I didn’t experience self-blame and guilt, but I contemplated plenty of “what-ifs” and “if-onlys”. And I didn’t seek the support of a therapist until decades after dad died. When I finally did, I felt ridiculous admitting that he had died 20 years ago. “For some reason all that sadness seems to have bubbled back up,” I mumbled.

The therapist I spoke to said it was not uncommon for grief to rear up long after a loss. For it to happen at my age, then, may have meant I was seeking a connection with the people my parents had been.

What of the dreams, I asked, ashamed that they could have been the product of an unwholesome and morbid fascination. They were not, the therapist assured me, and the relief of being told this was profound. Rather, they were the unconscious fabrication of an ending that was less painful, less final, than the reality; a scenario woven in my subconscious from the chaotic emotions and change wrought by sudden death.

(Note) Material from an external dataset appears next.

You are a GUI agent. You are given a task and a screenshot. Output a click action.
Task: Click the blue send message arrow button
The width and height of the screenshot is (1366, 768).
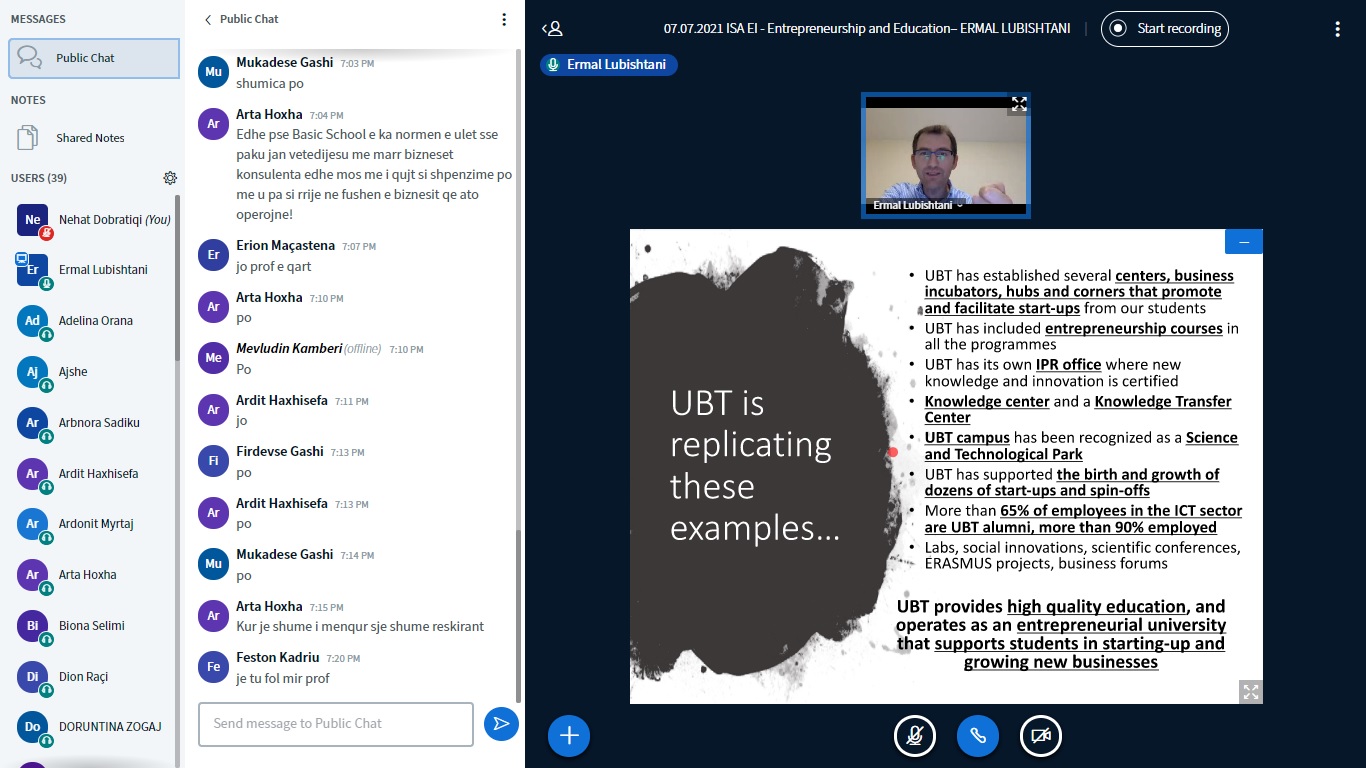501,724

Stock says that my age at the time, 19, and the sudden and tragic circumstances of dad’s death may well have complicated my grief. That and the fact that, when the sadness overwhelmed all over again, my husband was nearing the age my father had been when he died.

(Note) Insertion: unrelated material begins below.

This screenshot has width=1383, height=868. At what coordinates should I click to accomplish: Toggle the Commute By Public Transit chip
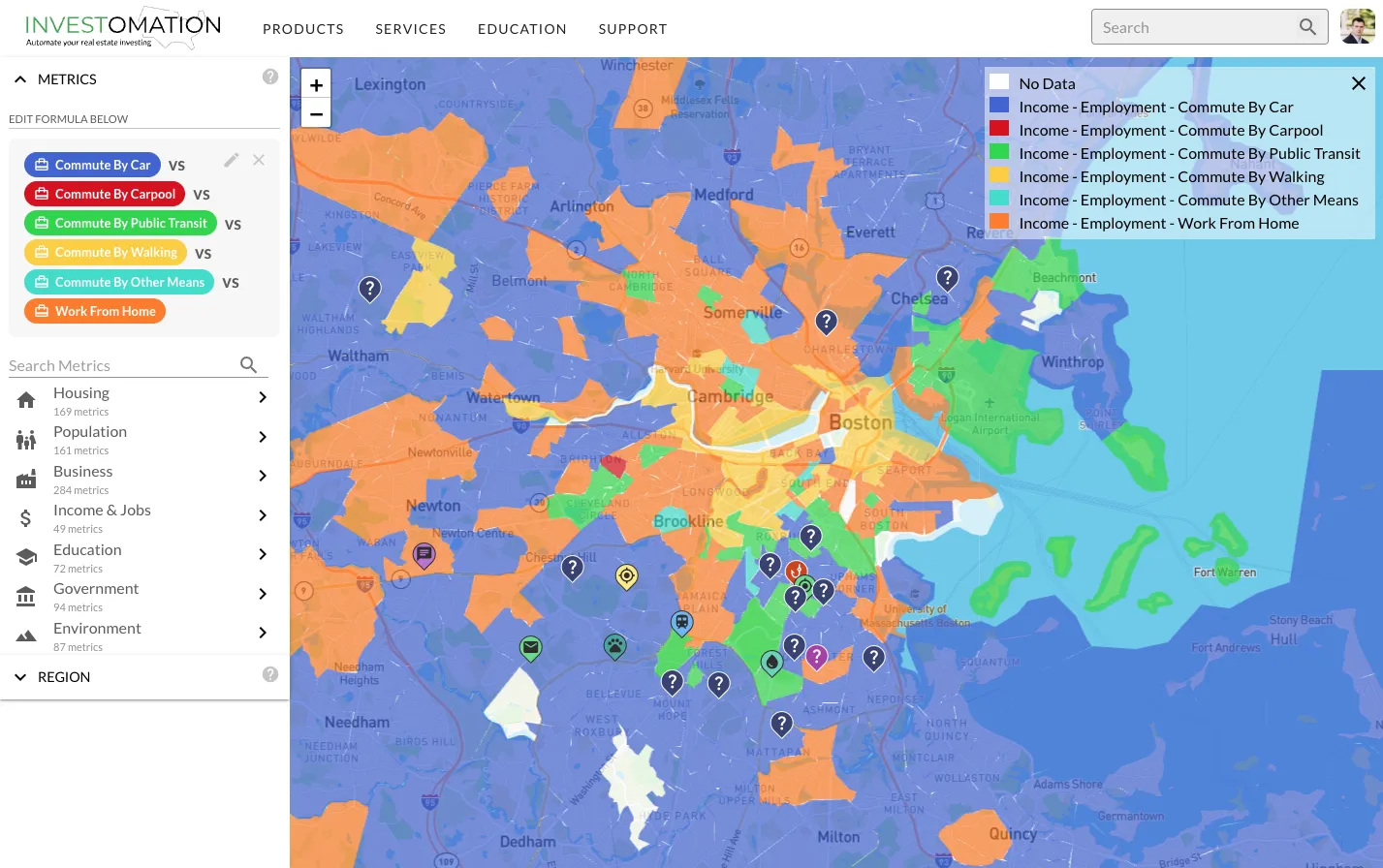120,224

“A parallel experience in another relationship can trigger unprocessed emotion,” Stock says.

But as Lau reminds me, grief is the emotional reaction to all loss, “not only loss that manifests through the death of a loved one, but also the loss that comes with the ending of an important relationship, say, or a career, or even a certain lifestyle or sense of self that no longer seemed retrievable. People often cope then by dissociating themselves, denying their thoughts or displacing onto somewhere else, forming a complicated grief” – and perhaps shrinking their lives a little.
People deal with grief according to their internal and external resources. Photo: Shutterstock

The American writer Ted Bowman considered children especially vulnerable to “disenfranchised grief”, which he associated with the “shattering of dreams”. He described this as “the loss of an emotionally important image of oneself, one’s family or one’s situation; the loss of what might have been; abandonment of plans for a particular future; the dying of dreams”.

This fits. I didn’t just grieve mine and dad’s history, our past, the years we’d had. I had to grieve the future we never had – the joint 50th and 21st birthday party we’d planned which never happened. I grieved what should have been.

And, 20 years after the fact, I did something I should have done, or been encouraged to do, at the time: I sought professional help in untangling my grief. It was quite extraordinary. I wish I’d done it years before. After just three conversations, I felt as if this burden had been lifted, as if I had been allowed to let something go.

And my nightmares stopped, just like that. They stopped.